DOCUMENT TEXT:
— START —
I
expected scholarship, depth, dignity, gravity, insight, moderation,
deliberation, and leadership from Lee Gatiss of the Church Society.
That expectation was not met. It was and is clear that those expectations were quite wrong and
quite misplaced. This is Anglican sophmorism
at its finest. Just another reason for
old school (moderated and modified) Calvinistic Episcopalians—who are Reformed—to pull away
from anything in the West. Lee is just another sophmore in the Anglican trajectory. Even King James 1 like his CANTUAR was Dordtrectian, unlike Lee. (It's painful to know too much and to have read too widely.) This is really sophmoric and puerile, but then....again...expectations for Western ANGLICANS NEED TO BE KEPT LOW. Sorry, Lee, grow up, Lad.
Article
reprinted from
Cross†Way
Issue
Winter 2013 No. 127
(C)opyright
Church Society; material may be used for non-profit purposes provided that the
source is acknowledged and the text is
not
altered.
FIVE
POINTS OF CALVINISM? By Lee
Gatiss
People
often speak about the “five points of Calvinism.” Now I want to make it clear
right from the start, that I don’t believe in five point Calvinism. I am not a
five point Calvinist.
Please
don’t jump to any conclusions. I have more to say!
I believe
that God loves his world. Psalm 145:9 says “The LORD is good to all, and his
mercies are over all his works.” In Matthew 5:44-45, Jesus tells us to love our
enemies, so that we will be like our Father. So I believe in the universal love
of God.
I
passionately believe that we should evangelise the whole world. We should be
promiscuous about it. Everybody needs to hear about Jesus, and whoever comes to
him he will never drive away.
Jesus’
blood is so precious that it would be blasphemous to say it wasn’t completely
sufficient to pay for the sins of anybody. He’s the saviour of the world. I
don’t believe that God has limited the power of the atonement. What Jesus did
on the cross is the most powerful thing in the universe!
I believe
sin has affected people to their very core. But people are not as bad as they
could be. The Fall has affected us, but that doesn’t mean we have no capacity
to make choices. I don’t believe that what we do in this life is irrelevant and
makes no difference to God. I believe we have to put our faith into action, or
it is just dead faith.
We are
not robots. God has not predetermined everything so that we don’t need to use
our minds and our hands to get out there and work for him. I think it is
heretical to use the doctrine of predestination as an excuse for being lazy.
Now, you
may think at this point that I am not what you expected! But I wanted you to
hear me affirm with all my heart the things which you might think a Calvinist
would only say defensively, or things you might think a Calvinist wouldn’t say
at all.
OK, so
what did I mean? First, I said I’m not a five point Calvinist. Well, what is
five point Calvinism? It’s usually defined using the English acronym TULIP:
total depravity; unconditional election; limited atonement; irresistible grace;
perseverance of the saints.
I can’t
find these five things listed in Calvin’s Institutes. Calvin doesn’t
seem to have a section on “the five points.” And strangely, in my edition of
his Institutes, he doesn’t even get to talking about predestination until about
page 900.
— END —
INPUT:
— START —
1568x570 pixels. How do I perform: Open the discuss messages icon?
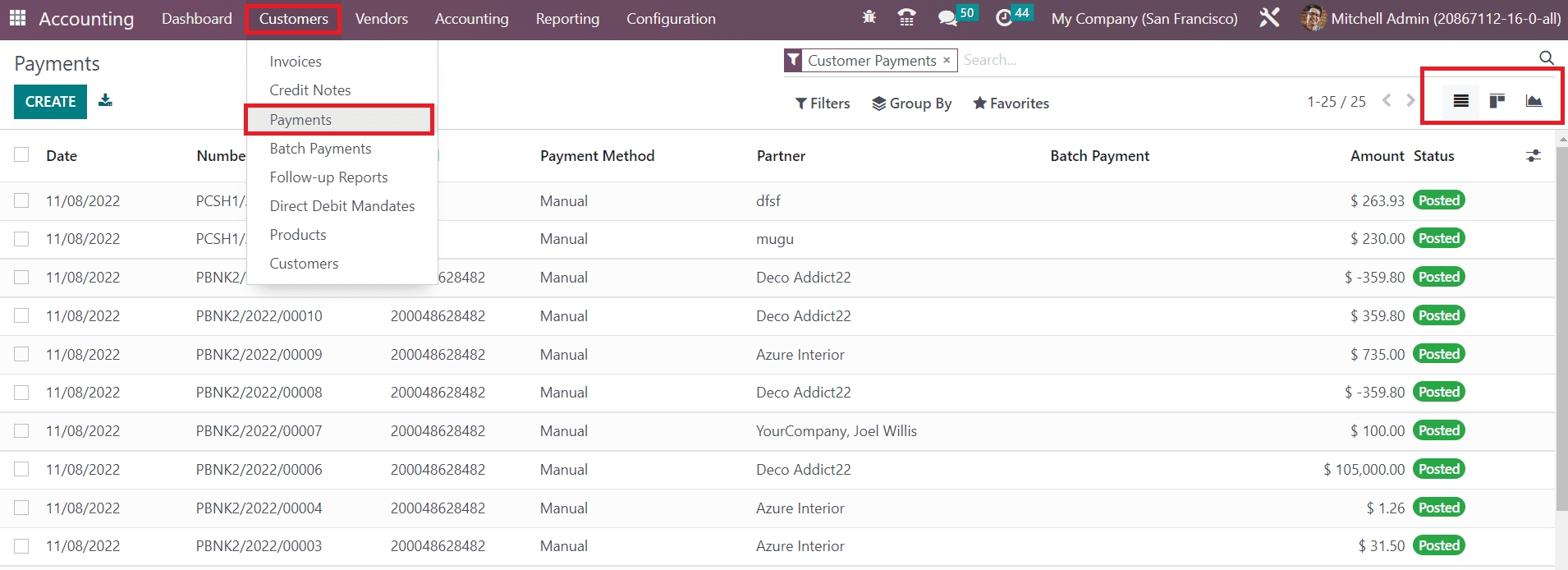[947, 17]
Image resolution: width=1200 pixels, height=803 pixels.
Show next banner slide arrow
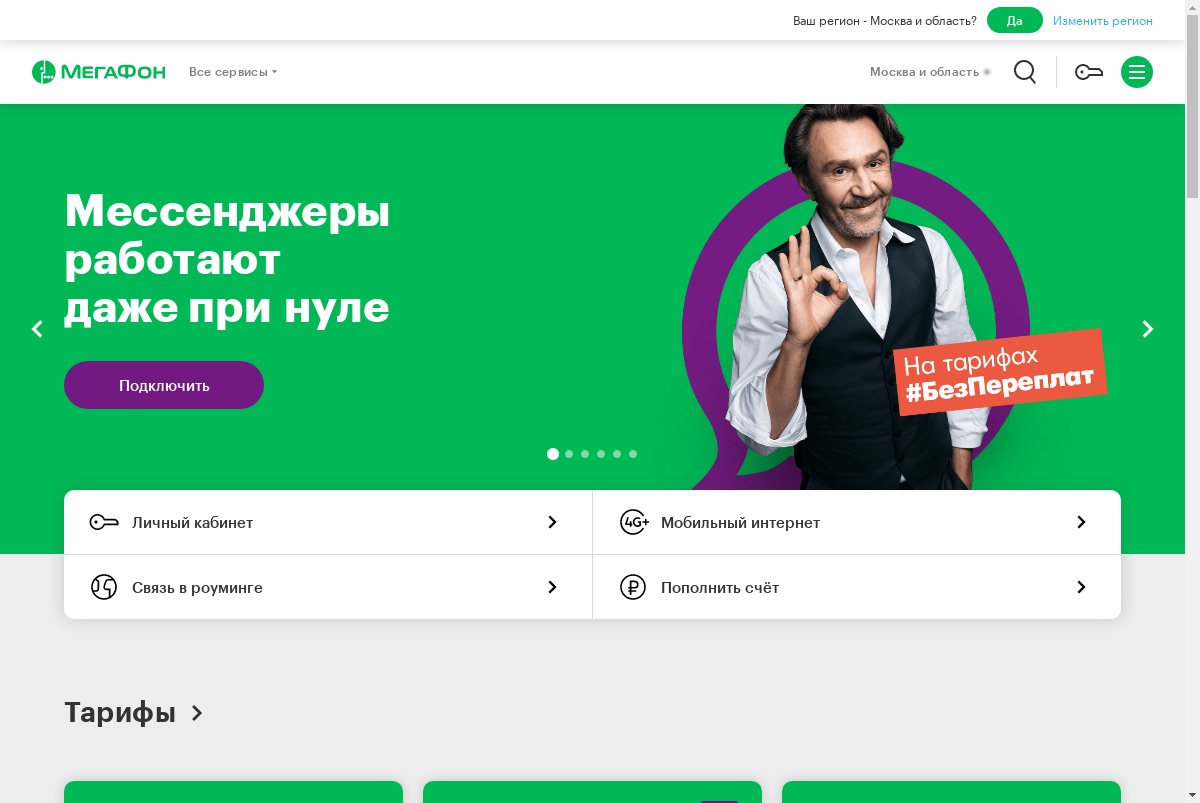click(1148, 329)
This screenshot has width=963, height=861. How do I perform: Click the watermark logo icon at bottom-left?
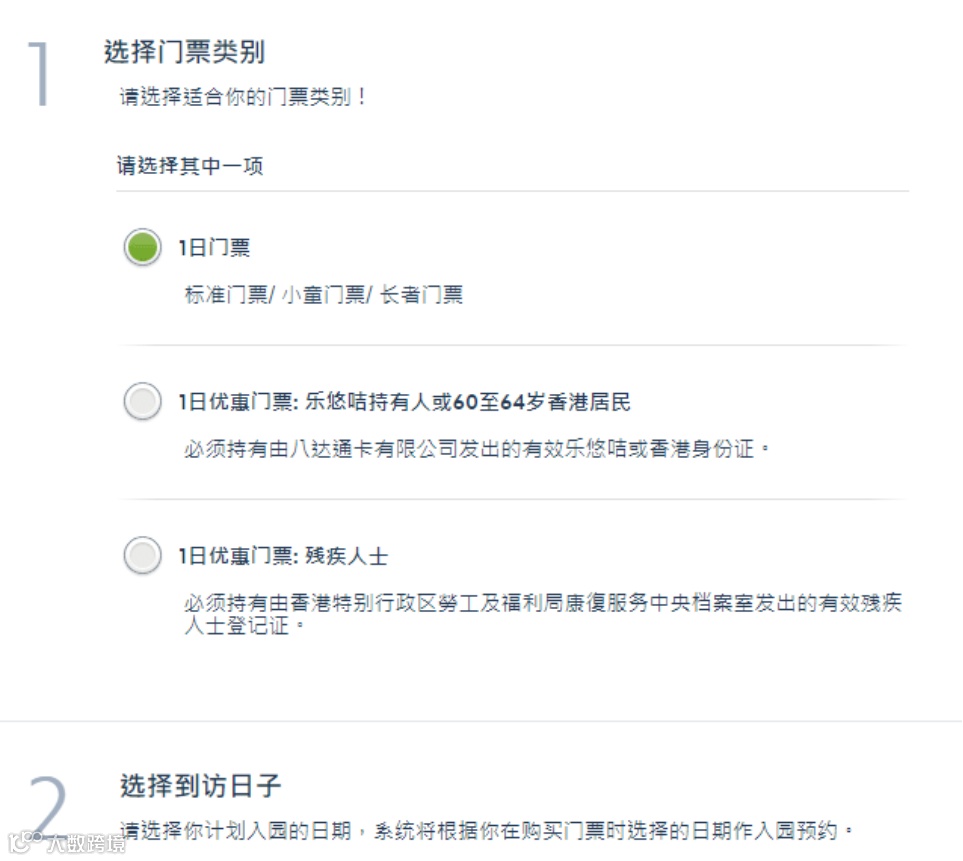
— END —
REQUIRED ACTIONS:
A - List each doctrine that the Calvinism text gives under the acronym TULIP.
B - Rescale the records from the line with "Image resolution: width=1200" up to and including the last line of the records. Reproduce those lines with their requests, multiply every coordinate in the answers by 2.1, round to whole numbers with halves going up, and leave out the pictures.
The Calvinism text and the records have nothing to do with each other.

TASK-BY-TASK SOLUTIONS:
A -
total depravity
unconditional election
limited atonement
irresistible grace
perseverance of the saints

B -
Image resolution: width=1200 pixels, height=803 pixels.
Show next banner slide arrow
click(2411, 691)
This screenshot has width=963, height=861. How do I perform: Click the watermark logo icon at bottom-left?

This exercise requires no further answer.